# Your goal
Please retype the records below exactly, from the first line down to and including the line with "Given: Click the selected".

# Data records
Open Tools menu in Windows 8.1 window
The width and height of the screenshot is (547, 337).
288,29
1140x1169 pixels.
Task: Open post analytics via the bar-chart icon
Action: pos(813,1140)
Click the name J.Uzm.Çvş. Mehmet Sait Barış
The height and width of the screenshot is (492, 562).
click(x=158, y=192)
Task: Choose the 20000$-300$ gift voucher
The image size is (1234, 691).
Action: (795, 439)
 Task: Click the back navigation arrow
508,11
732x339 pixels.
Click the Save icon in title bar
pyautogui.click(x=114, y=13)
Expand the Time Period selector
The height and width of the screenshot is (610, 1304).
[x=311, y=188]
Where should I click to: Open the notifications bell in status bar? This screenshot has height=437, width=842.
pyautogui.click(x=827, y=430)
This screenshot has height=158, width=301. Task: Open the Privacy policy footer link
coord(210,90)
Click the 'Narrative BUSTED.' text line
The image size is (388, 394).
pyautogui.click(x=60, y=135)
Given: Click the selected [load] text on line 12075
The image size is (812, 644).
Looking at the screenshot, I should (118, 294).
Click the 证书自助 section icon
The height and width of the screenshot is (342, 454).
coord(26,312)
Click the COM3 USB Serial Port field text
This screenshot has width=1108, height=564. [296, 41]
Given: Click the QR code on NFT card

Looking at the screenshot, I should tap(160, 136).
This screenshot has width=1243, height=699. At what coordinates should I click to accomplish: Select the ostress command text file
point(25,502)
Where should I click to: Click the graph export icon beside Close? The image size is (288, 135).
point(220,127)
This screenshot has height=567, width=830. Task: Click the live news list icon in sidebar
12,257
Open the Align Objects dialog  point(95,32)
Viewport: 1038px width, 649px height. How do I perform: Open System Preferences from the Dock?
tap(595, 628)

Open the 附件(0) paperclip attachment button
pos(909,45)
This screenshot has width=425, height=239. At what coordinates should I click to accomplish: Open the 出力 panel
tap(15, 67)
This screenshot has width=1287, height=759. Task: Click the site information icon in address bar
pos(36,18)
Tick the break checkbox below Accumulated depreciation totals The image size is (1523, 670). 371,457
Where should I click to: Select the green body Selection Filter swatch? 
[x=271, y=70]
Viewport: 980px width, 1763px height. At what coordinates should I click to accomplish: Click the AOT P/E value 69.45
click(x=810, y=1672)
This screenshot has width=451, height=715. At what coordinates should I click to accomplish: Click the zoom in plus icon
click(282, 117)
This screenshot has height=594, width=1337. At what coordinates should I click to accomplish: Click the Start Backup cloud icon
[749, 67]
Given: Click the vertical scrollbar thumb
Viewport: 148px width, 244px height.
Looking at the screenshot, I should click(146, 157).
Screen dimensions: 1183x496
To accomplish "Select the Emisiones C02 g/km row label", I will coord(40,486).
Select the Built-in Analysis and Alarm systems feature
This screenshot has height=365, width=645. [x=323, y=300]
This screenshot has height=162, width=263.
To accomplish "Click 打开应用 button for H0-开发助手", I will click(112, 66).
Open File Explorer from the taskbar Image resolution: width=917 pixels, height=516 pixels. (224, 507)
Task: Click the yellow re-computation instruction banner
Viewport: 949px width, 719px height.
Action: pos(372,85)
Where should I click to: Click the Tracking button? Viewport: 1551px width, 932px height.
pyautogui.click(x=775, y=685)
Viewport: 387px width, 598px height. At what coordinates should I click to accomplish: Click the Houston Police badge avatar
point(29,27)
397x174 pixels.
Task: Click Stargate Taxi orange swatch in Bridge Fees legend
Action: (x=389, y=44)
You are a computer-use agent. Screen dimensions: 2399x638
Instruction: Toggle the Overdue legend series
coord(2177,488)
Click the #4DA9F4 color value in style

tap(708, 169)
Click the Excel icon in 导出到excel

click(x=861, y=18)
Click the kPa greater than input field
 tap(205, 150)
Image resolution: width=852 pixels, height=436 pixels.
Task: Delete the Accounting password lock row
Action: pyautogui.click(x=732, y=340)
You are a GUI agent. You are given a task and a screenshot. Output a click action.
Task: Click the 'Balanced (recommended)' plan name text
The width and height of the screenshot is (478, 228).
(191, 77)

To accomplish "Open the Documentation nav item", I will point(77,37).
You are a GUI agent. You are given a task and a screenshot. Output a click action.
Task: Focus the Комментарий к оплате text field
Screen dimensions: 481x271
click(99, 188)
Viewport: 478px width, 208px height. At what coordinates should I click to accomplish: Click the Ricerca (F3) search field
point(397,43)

# Reply to the task
Open Tools menu in Windows 8.1 window
The width and height of the screenshot is (547, 337).
288,29
1140x1169 pixels.
Task: Open post analytics via the bar-chart icon
Action: pos(813,1140)
Click the name J.Uzm.Çvş. Mehmet Sait Barış
The height and width of the screenshot is (492, 562).
click(x=158, y=192)
Task: Choose the 20000$-300$ gift voucher
The image size is (1234, 691).
Action: (795, 439)
 Task: Click the back navigation arrow
508,11
732x339 pixels.
Click the Save icon in title bar
pyautogui.click(x=114, y=13)
Expand the Time Period selector
The height and width of the screenshot is (610, 1304).
[x=311, y=188]
Where should I click to: Open the notifications bell in status bar? This screenshot has height=437, width=842.
pyautogui.click(x=827, y=430)
This screenshot has height=158, width=301. Task: Open the Privacy policy footer link
coord(210,90)
Click the 'Narrative BUSTED.' text line
The image size is (388, 394).
pyautogui.click(x=60, y=135)
Given: Click the selected [load] text on line 12075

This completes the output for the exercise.